Last Update: 06/03/2026 at 6:25 AM EST

Morning Briefing: Drones

Friday, May 22, 2026

May 22, 2026

Cheap Interceptors and Harder-to-Jam Threats

Yesterday’s clearest developments were on the defensive side of the drone fight. Ukraine described a broader home-built layer of drone defense as Russia kept pressing large drone and missile salvos, including domestic detection networks, 3D-printable interceptor drones that can cost about $1,000, and low-cost interceptor missiles now being tested against faster jet-powered Shahed variants. Ukraine said that in the May 14-15 assault, more than 1,500 drones and over 50 missiles were launched and more than 93% of the drones were intercepted.

On Israel’s northern front, the FPV threat kept getting more concrete. Reporting pointed to Hezbollah’s expanding use of FPV attack drones, including fiber-optic-controlled systems that are much less affected by jamming; one armed quadcopter reportedly crossed from Lebanon on May 19, and Israeli media said FPV strikes wounded 10 troops in southern Lebanon. Israel’s move to stand up a counter-drone task force shows these low-cost systems are now driving national-level responses, not just local tactical fixes.

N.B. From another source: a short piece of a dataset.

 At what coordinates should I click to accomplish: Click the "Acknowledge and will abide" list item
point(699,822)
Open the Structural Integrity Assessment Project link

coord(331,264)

In the United States, the most tangible civil-side change was an FAA waiver for Sunflower Labs allowing one pilot to supervise up to six dock-based drones, including BVLOS flights over people and moving vehicles under defined conditions and across multiple sites. On the defense side, the Pentagon selected Shield AI’s Hivemind autonomy software for the LUCAS low-cost attack drone program, reinforcing the move toward software-led swarming systems designed to keep working when GPS or communications are degraded.

Key Points

  • Ukraine is scaling cheaper domestic counters to mass drone attacks, from sensor fusion and interceptor drones to low-cost missiles for faster targets.
  • Fiber-optic FPV drones are becoming a more immediate security problem for Israel because they are less vulnerable to conventional jamming.
  • The FAA’s Sunflower Labs waiver expands the practical operating envelope for multi-drone, dock-based security missions in the U.S.
  • Shield AI’s selection for LUCAS adds momentum to low-cost attack drones that rely on onboard autonomy rather than constant human piloting.

Implications

Counter-drone defense is moving further toward layered, replenishable interception instead of relying mainly on expensive air-defense missiles or jamming alone.

Harder-to-disrupt FPV systems are widening the protection problem from front-line units to border areas, bases, and fixed facilities.

U.S. operators are getting closer to routine multi-drone operations, both in civil security use and in military swarming programs.

Things to watch

Watch

Whether Israel fields near-term defenses specifically aimed at fiber-optic FPV threats rather than conventional radio-controlled drones.

Watch

Whether Ukraine can scale interceptor production fast enough before the next expected surge in autumn-winter attacks.

Watch

How broadly the FAA is willing to extend multi-drone BVLOS permissions beyond tightly bounded site-security use cases.